> _Records supplied_
· · · · · · ·
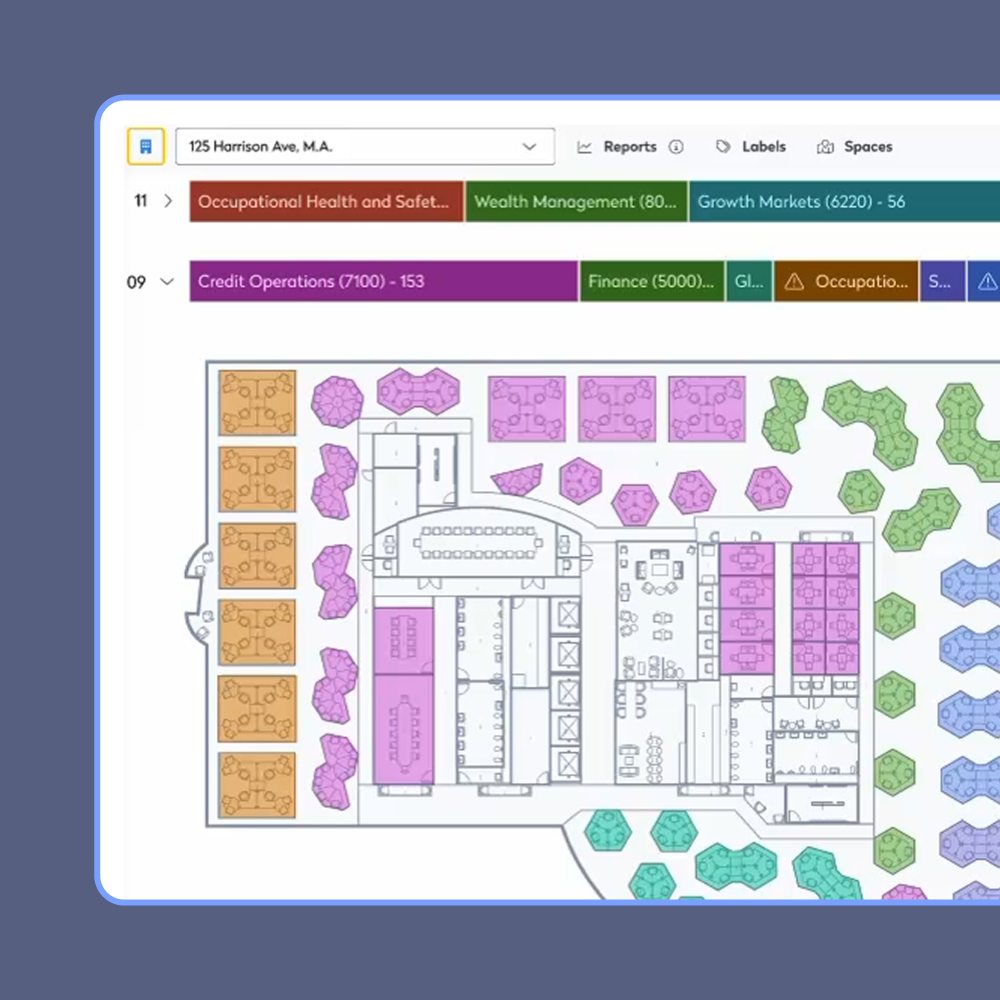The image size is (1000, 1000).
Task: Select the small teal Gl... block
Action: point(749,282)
· · · · · · ·
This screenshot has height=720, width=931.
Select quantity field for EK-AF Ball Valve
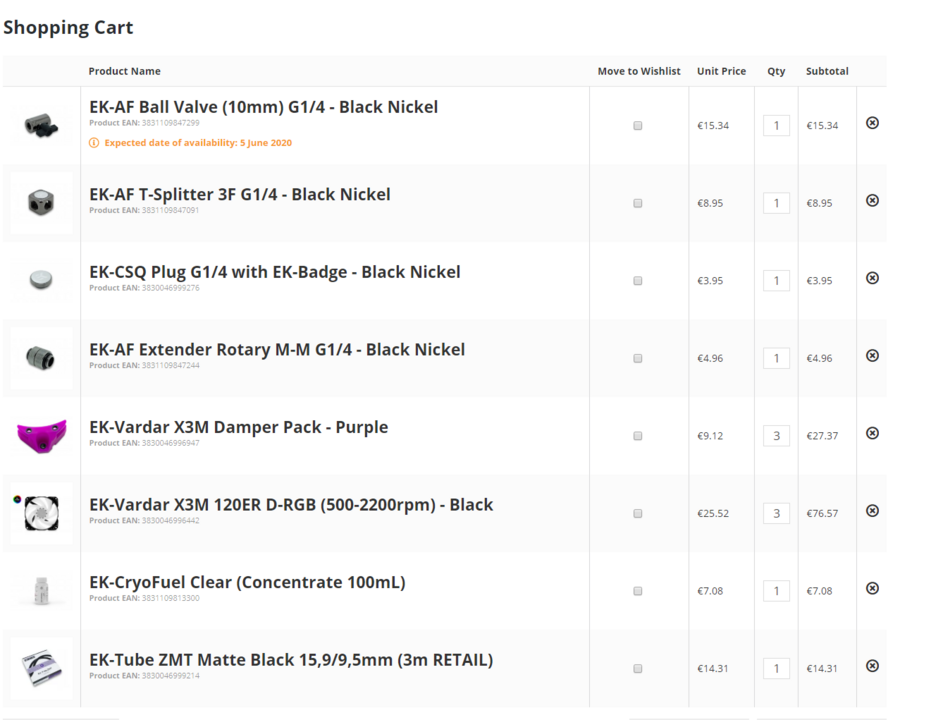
· · · · · · ·
> _What the exercise asks_
Retype, exactly and in full, the lines above from the one containing "This screenshot has height=720, width=931." through the one containing "Select quantity field for EK-AF Ball Valve".

> _Result of the exercise_
This screenshot has height=720, width=931.
Select quantity field for EK-AF Ball Valve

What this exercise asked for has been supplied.